Tres días después de la última fecha anunciada por autoridades municipales para entregar la renovación del Camino al Batán, quienes recorren la vialidad del Suroriente de la Ciudad aún padecen el mal estado del muro de contención.

Durante un recorrido realizado por la parte de 1.7 kilómetros en que se cambió el pavimento, se observa que todavía no se hacen modificaciones en la parte central dañada por accidentes y deterioro.

Desde el entronque con la Av.
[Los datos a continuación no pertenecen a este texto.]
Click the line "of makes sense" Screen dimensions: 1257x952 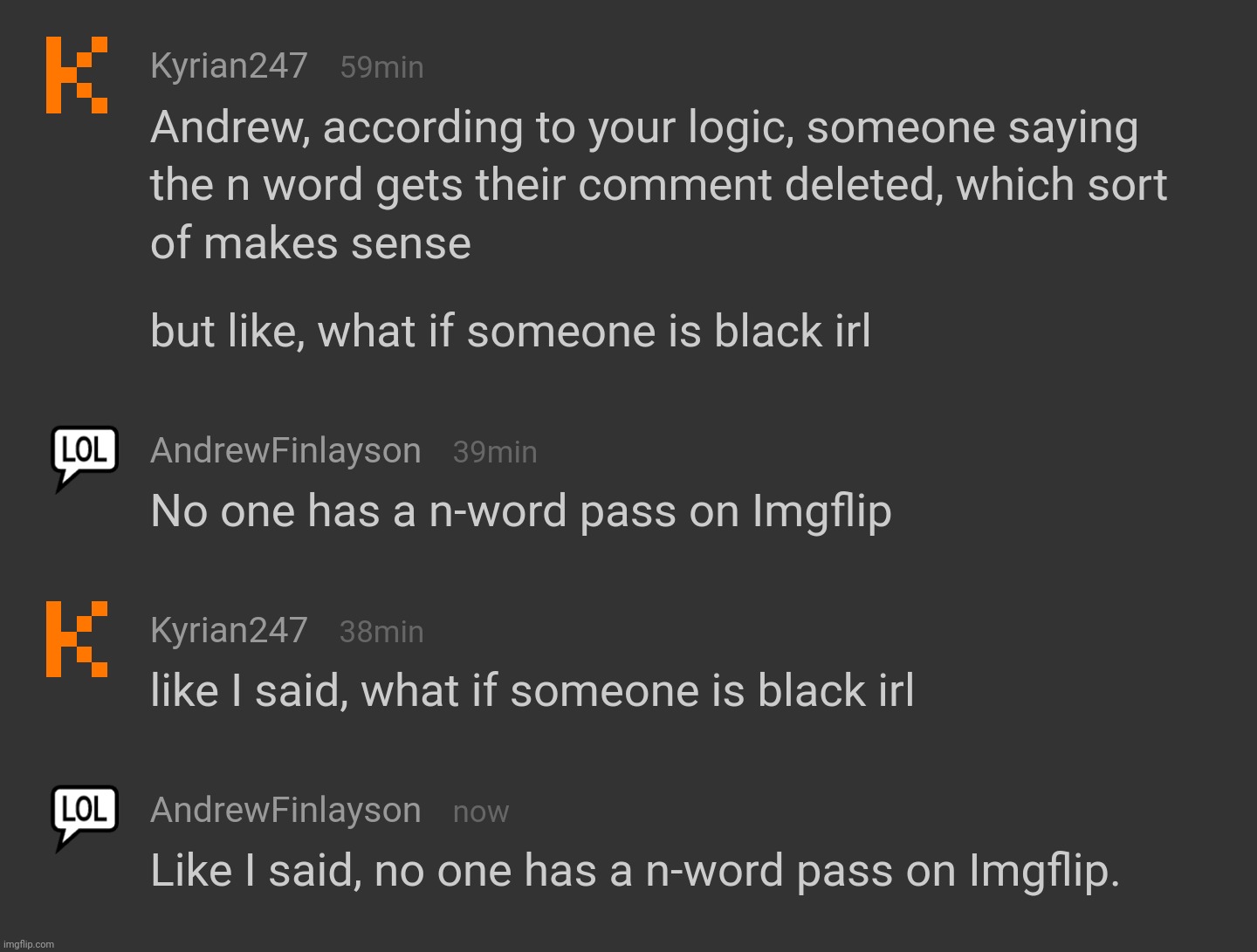point(311,243)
Fidel Velázquez, hasta el Fraccionamiento Lomas del Ángel, tramo que abarca un kilómetro, se contaron cuatro puntos con material desprendido y uno más en donde este desapareció por completo.

De acuerdo con vecinos de la zona, esto facilita que se den vueltas en ‘u’ a la mitad de una curva y que, por la amplia distancia entre los pasos peatonales delimitados, estos aprovechen para cruzar por ahí.

Como vecino de la zona, dijo Cristian Díaz, esperaría que, si ya se hizo una inversión a la vialidad, se arregle también esa infraestructura a fin de evitar más accidentes y desprendimientos.

“Para retornarte ilegalmente está bueno que esté así, pero está mal si ya arreglaron el resto que se quede mal, esperaríamos que lo dejen derechito”, comentó el habitante de uno de los fraccionamientos.

Según lo anunciado por autoridades municipales, a lo largo del tramo remodelado en Camino al Batán, se colocarían también reductores de velocidad que en la recta final de la obra no se han visto.

Hace unos días, explicó Díaz, pensó que los elementos de seguridad vial ya se habían colocado, sin embargo se dio cuenta de que sólo se trataban de algunas líneas recién pintados.

Por lo que le toca ver, agregó por otro lado Gerardo Luna, vendedor de tacos a las afueras de un fraccionamiento, quienes más padecen riesgos por el estado del muro de contención, son operadores de transporte público.

“Es el mayor riego porque ellos ocupan más carril y luego sí son los más atrabancados, los autos sí ocupan menos”, comentó.

Para esta obra con costo de 20.1 millones, se planteó primero la entrega para antes del 5 de mayo y después para el 10 de mayo, el argumento de los retrasos ha sido la complicación con obras hidráulicas.